Task description:
In your answer, repeat each line of the data exactly.

═════ Record set

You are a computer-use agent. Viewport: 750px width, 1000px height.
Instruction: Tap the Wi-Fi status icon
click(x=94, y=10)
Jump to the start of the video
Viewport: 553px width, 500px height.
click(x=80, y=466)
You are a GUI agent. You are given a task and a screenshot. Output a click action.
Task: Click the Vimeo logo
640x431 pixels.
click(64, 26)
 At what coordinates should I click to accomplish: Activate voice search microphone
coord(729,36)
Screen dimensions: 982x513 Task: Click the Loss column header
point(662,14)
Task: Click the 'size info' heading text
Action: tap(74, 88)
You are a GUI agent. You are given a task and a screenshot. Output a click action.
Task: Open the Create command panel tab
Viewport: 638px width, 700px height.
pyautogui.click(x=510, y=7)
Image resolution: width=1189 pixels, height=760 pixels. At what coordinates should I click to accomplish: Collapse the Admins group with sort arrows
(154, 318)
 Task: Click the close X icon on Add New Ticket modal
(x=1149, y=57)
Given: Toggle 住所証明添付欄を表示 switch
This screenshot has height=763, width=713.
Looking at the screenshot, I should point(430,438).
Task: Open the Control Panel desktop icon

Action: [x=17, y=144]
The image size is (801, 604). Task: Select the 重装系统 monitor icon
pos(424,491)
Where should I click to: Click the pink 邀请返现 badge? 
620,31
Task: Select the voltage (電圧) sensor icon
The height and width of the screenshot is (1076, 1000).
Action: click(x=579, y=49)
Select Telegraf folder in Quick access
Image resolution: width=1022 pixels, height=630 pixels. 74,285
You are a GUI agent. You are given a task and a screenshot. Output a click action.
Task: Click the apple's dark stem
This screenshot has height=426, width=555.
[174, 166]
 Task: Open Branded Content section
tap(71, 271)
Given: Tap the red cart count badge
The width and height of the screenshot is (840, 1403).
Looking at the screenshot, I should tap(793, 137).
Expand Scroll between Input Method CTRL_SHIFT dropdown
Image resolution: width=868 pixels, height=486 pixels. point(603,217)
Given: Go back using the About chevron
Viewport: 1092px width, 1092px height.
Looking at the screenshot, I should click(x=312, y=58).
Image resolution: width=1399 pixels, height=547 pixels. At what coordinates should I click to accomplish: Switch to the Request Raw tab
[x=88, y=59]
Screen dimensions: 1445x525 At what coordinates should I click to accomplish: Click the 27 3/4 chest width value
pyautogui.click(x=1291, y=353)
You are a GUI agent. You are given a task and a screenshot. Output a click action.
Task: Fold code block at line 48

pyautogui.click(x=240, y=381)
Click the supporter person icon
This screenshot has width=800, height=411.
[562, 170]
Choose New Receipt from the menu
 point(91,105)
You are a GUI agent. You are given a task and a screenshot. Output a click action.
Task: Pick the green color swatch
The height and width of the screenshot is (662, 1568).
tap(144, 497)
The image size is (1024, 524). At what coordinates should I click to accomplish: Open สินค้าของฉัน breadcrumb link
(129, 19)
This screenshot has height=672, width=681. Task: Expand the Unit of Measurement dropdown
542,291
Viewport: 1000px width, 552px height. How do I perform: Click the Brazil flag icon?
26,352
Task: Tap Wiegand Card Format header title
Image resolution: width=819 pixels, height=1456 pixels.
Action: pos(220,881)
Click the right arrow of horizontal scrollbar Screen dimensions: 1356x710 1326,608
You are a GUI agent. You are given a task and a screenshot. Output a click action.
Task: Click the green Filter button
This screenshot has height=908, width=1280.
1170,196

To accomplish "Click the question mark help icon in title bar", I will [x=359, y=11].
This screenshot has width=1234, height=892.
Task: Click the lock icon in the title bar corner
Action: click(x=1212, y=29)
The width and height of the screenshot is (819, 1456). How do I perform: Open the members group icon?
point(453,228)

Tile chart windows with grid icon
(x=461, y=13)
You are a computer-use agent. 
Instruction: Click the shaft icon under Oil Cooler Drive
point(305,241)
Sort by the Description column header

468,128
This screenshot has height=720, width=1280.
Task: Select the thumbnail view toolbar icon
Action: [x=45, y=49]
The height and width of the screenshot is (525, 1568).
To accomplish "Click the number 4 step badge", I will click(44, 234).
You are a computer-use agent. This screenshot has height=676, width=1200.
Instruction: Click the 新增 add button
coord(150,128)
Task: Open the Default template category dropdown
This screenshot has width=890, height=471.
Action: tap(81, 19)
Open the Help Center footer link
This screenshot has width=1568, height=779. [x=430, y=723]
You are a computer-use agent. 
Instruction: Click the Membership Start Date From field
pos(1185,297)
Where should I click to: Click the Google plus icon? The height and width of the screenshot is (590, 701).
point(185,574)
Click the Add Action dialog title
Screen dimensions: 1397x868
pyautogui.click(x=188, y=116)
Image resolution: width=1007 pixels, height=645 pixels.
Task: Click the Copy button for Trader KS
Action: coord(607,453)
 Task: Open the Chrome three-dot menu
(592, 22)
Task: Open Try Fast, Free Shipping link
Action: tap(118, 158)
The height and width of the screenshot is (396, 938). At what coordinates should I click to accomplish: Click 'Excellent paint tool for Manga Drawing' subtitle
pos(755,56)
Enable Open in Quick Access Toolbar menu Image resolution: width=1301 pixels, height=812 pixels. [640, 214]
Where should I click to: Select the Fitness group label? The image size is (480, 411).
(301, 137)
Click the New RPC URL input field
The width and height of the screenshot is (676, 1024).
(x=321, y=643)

══════════

Exercise output:
You are a computer-use agent. Viewport: 750px width, 1000px height.
Instruction: Tap the Wi-Fi status icon
click(x=94, y=10)
Jump to the start of the video
Viewport: 553px width, 500px height.
click(x=80, y=466)
You are a GUI agent. You are given a task and a screenshot. Output a click action.
Task: Click the Vimeo logo
640x431 pixels.
click(64, 26)
 At what coordinates should I click to accomplish: Activate voice search microphone
coord(729,36)
Screen dimensions: 982x513 Task: Click the Loss column header
point(662,14)
Task: Click the 'size info' heading text
Action: tap(74, 88)
You are a GUI agent. You are given a task and a screenshot. Output a click action.
Task: Open the Create command panel tab
Viewport: 638px width, 700px height.
pyautogui.click(x=510, y=7)
Image resolution: width=1189 pixels, height=760 pixels. At what coordinates should I click to accomplish: Collapse the Admins group with sort arrows
(154, 318)
 Task: Click the close X icon on Add New Ticket modal
(x=1149, y=57)
Given: Toggle 住所証明添付欄を表示 switch
This screenshot has height=763, width=713.
Looking at the screenshot, I should point(430,438).
Task: Open the Control Panel desktop icon

Action: [x=17, y=144]
The image size is (801, 604). Task: Select the 重装系统 monitor icon
pos(424,491)
Where should I click to: Click the pink 邀请返现 badge? 
620,31
Task: Select the voltage (電圧) sensor icon
The height and width of the screenshot is (1076, 1000).
Action: click(x=579, y=49)
Select Telegraf folder in Quick access
Image resolution: width=1022 pixels, height=630 pixels. 74,285
You are a GUI agent. You are given a task and a screenshot. Output a click action.
Task: Click the apple's dark stem
This screenshot has height=426, width=555.
[174, 166]
 Task: Open Branded Content section
tap(71, 271)
Given: Tap the red cart count badge
The width and height of the screenshot is (840, 1403).
Looking at the screenshot, I should tap(793, 137).
Expand Scroll between Input Method CTRL_SHIFT dropdown
Image resolution: width=868 pixels, height=486 pixels. point(603,217)
Given: Go back using the About chevron
Viewport: 1092px width, 1092px height.
Looking at the screenshot, I should click(x=312, y=58).
Image resolution: width=1399 pixels, height=547 pixels. At what coordinates should I click to accomplish: Switch to the Request Raw tab
[x=88, y=59]
Screen dimensions: 1445x525 At what coordinates should I click to accomplish: Click the 27 3/4 chest width value
pyautogui.click(x=1291, y=353)
You are a GUI agent. You are given a task and a screenshot. Output a click action.
Task: Fold code block at line 48

pyautogui.click(x=240, y=381)
Click the supporter person icon
This screenshot has width=800, height=411.
[562, 170]
Choose New Receipt from the menu
 point(91,105)
You are a GUI agent. You are given a task and a screenshot. Output a click action.
Task: Pick the green color swatch
The height and width of the screenshot is (662, 1568).
tap(144, 497)
The image size is (1024, 524). At what coordinates should I click to accomplish: Open สินค้าของฉัน breadcrumb link
(129, 19)
This screenshot has height=672, width=681. Task: Expand the Unit of Measurement dropdown
542,291
Viewport: 1000px width, 552px height. How do I perform: Click the Brazil flag icon?
26,352
Task: Tap Wiegand Card Format header title
Image resolution: width=819 pixels, height=1456 pixels.
Action: pos(220,881)
Click the right arrow of horizontal scrollbar Screen dimensions: 1356x710 1326,608
You are a GUI agent. You are given a task and a screenshot. Output a click action.
Task: Click the green Filter button
This screenshot has height=908, width=1280.
1170,196

To accomplish "Click the question mark help icon in title bar", I will [x=359, y=11].
This screenshot has width=1234, height=892.
Task: Click the lock icon in the title bar corner
Action: click(x=1212, y=29)
The width and height of the screenshot is (819, 1456). How do I perform: Open the members group icon?
point(453,228)

Tile chart windows with grid icon
(x=461, y=13)
You are a computer-use agent. 
Instruction: Click the shaft icon under Oil Cooler Drive
point(305,241)
Sort by the Description column header

468,128
This screenshot has height=720, width=1280.
Task: Select the thumbnail view toolbar icon
Action: [x=45, y=49]
The height and width of the screenshot is (525, 1568).
To accomplish "Click the number 4 step badge", I will click(44, 234).
You are a computer-use agent. This screenshot has height=676, width=1200.
Instruction: Click the 新增 add button
coord(150,128)
Task: Open the Default template category dropdown
This screenshot has width=890, height=471.
Action: tap(81, 19)
Open the Help Center footer link
This screenshot has width=1568, height=779. [x=430, y=723]
You are a computer-use agent. 
Instruction: Click the Membership Start Date From field
pos(1185,297)
Where should I click to: Click the Google plus icon? The height and width of the screenshot is (590, 701).
point(185,574)
Click the Add Action dialog title
Screen dimensions: 1397x868
pyautogui.click(x=188, y=116)
Image resolution: width=1007 pixels, height=645 pixels.
Task: Click the Copy button for Trader KS
Action: coord(607,453)
 Task: Open the Chrome three-dot menu
(592, 22)
Task: Open Try Fast, Free Shipping link
Action: tap(118, 158)
The height and width of the screenshot is (396, 938). At what coordinates should I click to accomplish: Click 'Excellent paint tool for Manga Drawing' subtitle
pos(755,56)
Enable Open in Quick Access Toolbar menu Image resolution: width=1301 pixels, height=812 pixels. [640, 214]
Where should I click to: Select the Fitness group label? The image size is (480, 411).
(301, 137)
Click the New RPC URL input field
The width and height of the screenshot is (676, 1024).
(x=321, y=643)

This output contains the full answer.